Students with Summer Jobs Shouldn’t Forget the Tax Man

by John Kiernan on May 2, 2012

Taxes for Summer JobsOnce that final bell rings on the last day of school before summer break, the minds of students across the country will immediately shift from history, math, and science to pools, beaches, summer sports leagues and free time. For most, summer jobs will be a means to an end, a way to afford summer fun, and taxes won’t even be on their radar. That’s a dangerous oversight, according to the California Society of CPAs (CalCPA). Understanding the implications of taxes on summer earnings can save student workers both time and money down the road, and the California accountants have a number of tips for how to do so

1.  Understand the IRS forms you fill out

One of the first things that employers will ask their summer help to do is fill out IRS Form W-4, “Employee’s Withholding Allowance Certificate,” which is used to determine how much tax to withhold from each employee’s paycheck. Federal income taxes operate on a pay-as-you-go basis, you see.

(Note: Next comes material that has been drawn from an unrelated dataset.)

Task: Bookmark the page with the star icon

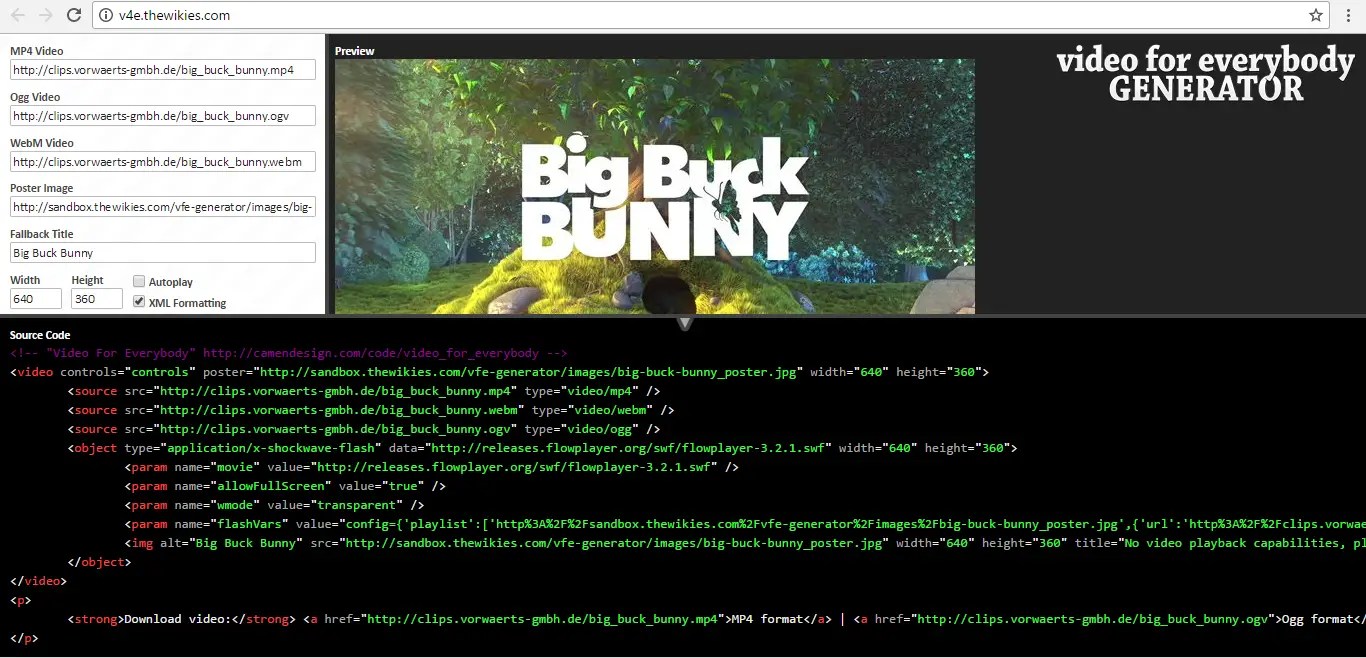Action: tap(1318, 16)
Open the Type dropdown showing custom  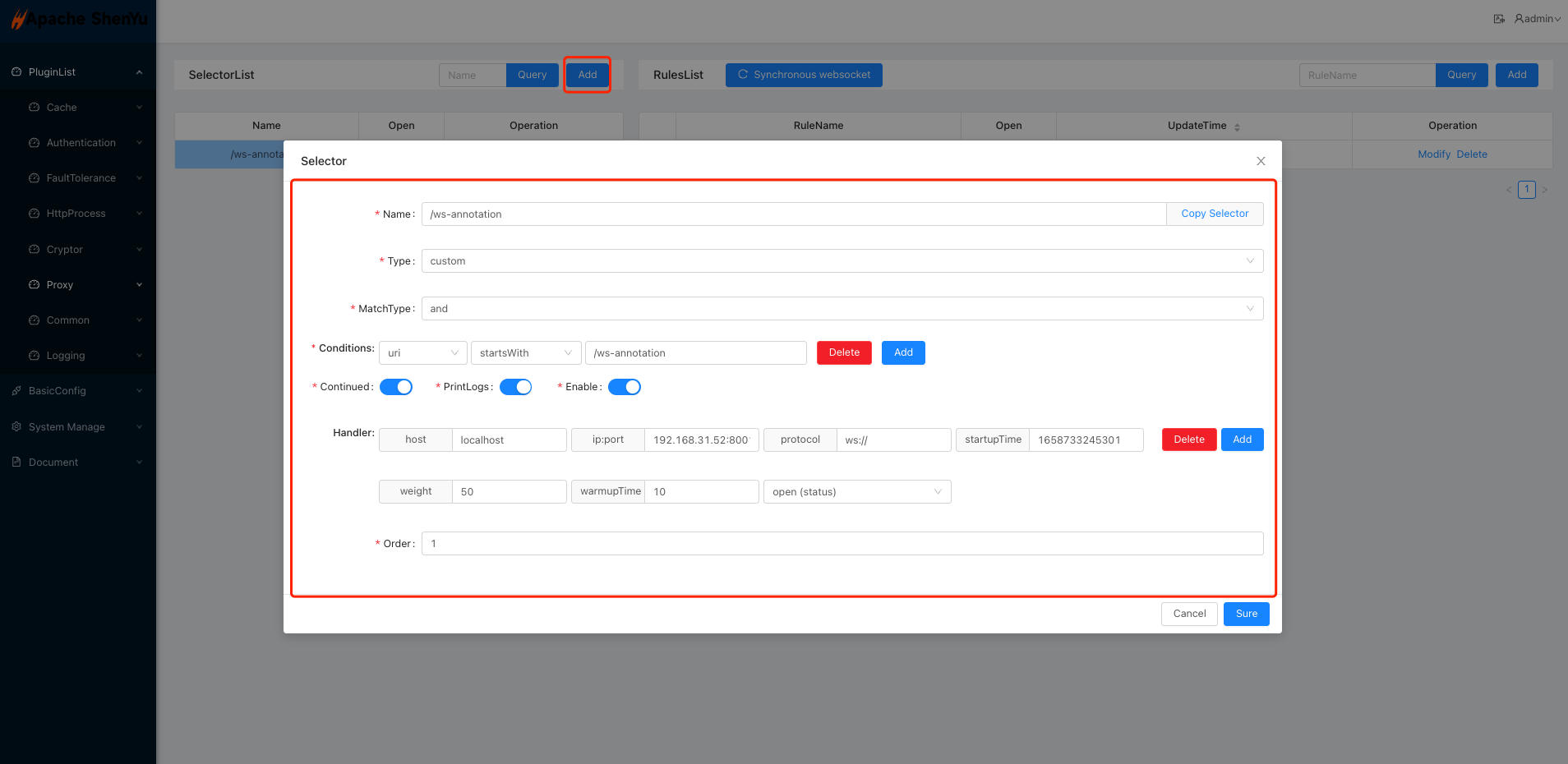tap(842, 261)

However, most students won’t make enough from their summer jobs to warrant paying income taxes, as they don’t usually kick in until one earns $5,800. This generally doesn’t stop employers from withholding anyway, though, which means students who expect to earn less than $5,800 during 2012 should claim exemption from withholding on the W-4 that they file in order to save themselves the hassle of filing a return to reclaim these tax payments next April.

Keep in mind that appropriate payroll taxes will still be withheld since the payroll-tax threshold is $400 in earnings.

2.  Determine your withholding allowances.

For students who are either on track to make more than $5,800 over the course of 2012 or are unable to garner an exemption from withholding, the amount an employer will withhold from each paycheck depends on your salary, marital status, and the number of withholding allowances claimed on your W-4. While most student workers will unfortunately find they can claim only one allowance – a special allowance available to single individuals who have only one job – you should at least explore the possibility of additional allowances, as each reduces the amount of tax withheld. In doing so, remember that you can claim fewer allowances than you’re entitled to but not more than you qualify for.

Additional information on tax withholding allowances can be found on the worksheet that accompanies your W-4 as well as the IRS website.

3.  Figure out whether you’re an employee or an independent contractor

Independent contractors don’t have income or payroll taxes withheld, so they (or their parents) may have an unpleasant surprise when a 1099 form arrives and taxes are due the following spring. So if you end up being an independent contractor, make sure to calculate the taxes that you’ll be expected to pay and put that money aside so that you do not find yourself in the unfortunate position of being unable to foot your tax bill.

4.  Don’t ignore tips

Students who are working as waiters, bartenders, hotel bellhops or other jobs that tend to bring in tips from customers will have some additional withholding paperwork to fill out each month.

If you receive tips totaling $20 or more in a month at your job, you’ll need to report the tips to your employer by the 10th day of the following month. Your employer is required to withhold tax for whatever amount of tips you do report. This is usually done by withholding tax from your wages.

The monthly report on tips is usually made on IRS Form 4070, “Employee’s Report of Tips to Employer.” Most employers distribute the forms to employees. The form is included in IRS Publication 1244, which includes a log you can use to keep a daily record of tips for the month.

5.  Understand the tax implications of starting your own business

Students who start summer businesses of any kind don’t have to worry about withholding, as it only covers wages earned by employees. Instead, self-employed students may have to make estimated tax payments to the IRS each quarter, if their businesses are very successful.

You see, there is no penalty for failing to make estimated tax payments if you end up owing less than $500 in tax for the year (after subtracting withholding and credits), and relatively few student businesses will be profitable enough during a single summer to incur a tax bill of $500. Student entrepreneurs should nevertheless keep receipts and other records of their business expenses, which can be deducted against income on their tax returns.

Now that you have foresight when it comes to your tax obligations arising out of a summer job, all that’s left to do is go have fun, make a lot of money, and be mindful of taxes in the process so that come fall you can look back at your summer job as a positive experience, not something that left you buried in debt.